By the time he stepped in front of a camera he was a comedy seventh dan ready to knock his block off for our delight.

Betty Balfour's eyes

Vagabond Queen (1929), Betty Balfour with introduction form Lucy Porter

In which our Queen of Happiness plays Sally a humble maid in a London boarding house who temporarily becomes the Princess of Balonia – a woman she resembles to the last freckle – in order to act as a decoy on coronation day as rebels in the fake Balkan state, use knives, bombs and bullets to try and assassinate their future monarch.

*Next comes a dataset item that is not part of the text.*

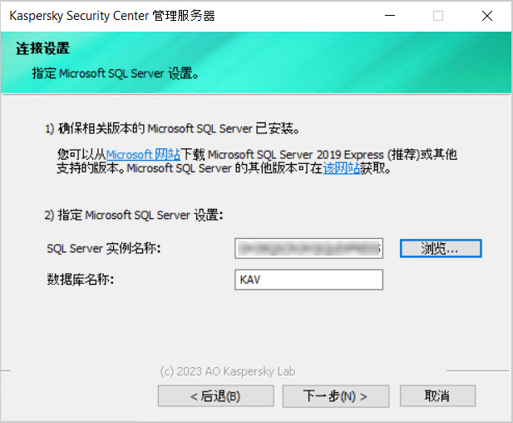Follow the 该网站 link
Image resolution: width=513 pixels, height=423 pixels.
341,168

It is an aptly named country and there’s a certain Marx Brothers zaniness to Douglas Furber’s script: “My friends and Balonians!”, directed with brisk efficiency by Géza von Bolváry. The film was essentially a silent but had a recorded soundtrack added post-production to turn it into a “talkie” of sorts. The score was from John Reynders – a renowned musical compiler – and sticks like glue to the narrative with sound effects galore as it follows the action like a shadow.

Betty is super-charged charm throughout and is aided by Ernest Thesiger as Lidoff, the Balonian diplomat and young Glen Byam Shaw as her boyfriend Jimmie. The real Princess’s actual husband, Prince Adolphe, as played by the decidedly louche Charles Dormer, is in a drunken confusion wondering how his poor Zonia has lost her loving feeling.

Like anyone introducing their mate to a party, Lucy Porter perhaps worried that we’d not get Betty, but who couldn’t love Chester-le-Street’s finest: she does indeed still make us happy!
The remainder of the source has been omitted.